The lower colectomy and flare rates also drag down the cascade. Fewer flares means fewer corticosteroid courses, fewer hospitalizations, fewer bowel resections, fewer thromboembolic events that come from inflamed bowel and steroid exposure together. That cascade probably explains why the deep vein thrombosis and pulmonary embolism rates fall so far in the GLP-1 arm. Less inflammation upstream, fewer clots downstream.
What it does not show
This is a propensity-matched retrospective cohort, not a randomized trial. The two arms are still not identical even after matching: the GLP-1 group had shorter follow-up, more diabetes, and more chronic kidney disease at baseline, all of which the matching can only partly absorb. Residual confounding by indication is real. A patient routed to surgery in 2018 is not the same patient routed to tirzepatide in 2024, and the difference is not fully captured by ICD codes and a propensity model.
The effect sizes are also unusually large. Odds ratios of 0.13 and 0.21 in real-world data should make any honest reader pause.

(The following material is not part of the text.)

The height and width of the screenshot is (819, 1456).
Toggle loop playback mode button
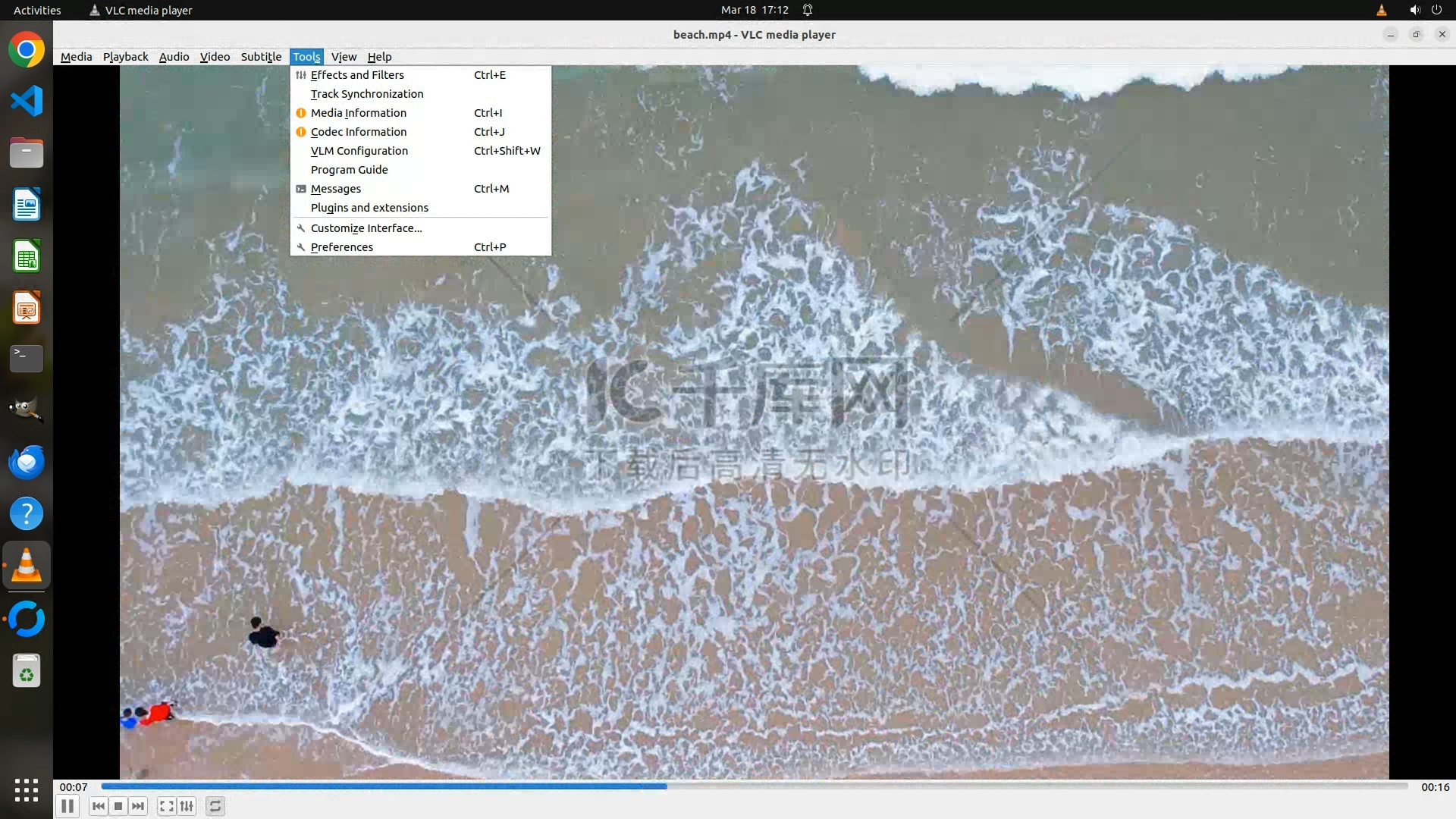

They imply either a powerful biological effect, substantial residual confounding, or both. A randomized trial would settle it. Nobody is running one.
For practice, the analysis pushes the question of which intervention to offer first in obesity with IBD into open ground. For the field, it adds to a growing pile of evidence that GLP-1 drugs have anti-inflammatory effects which the weight-loss numbers do not fully describe. The cleanest version of that argument now comes from a comparison the field would not have predicted, against a comparator nobody expected to lose.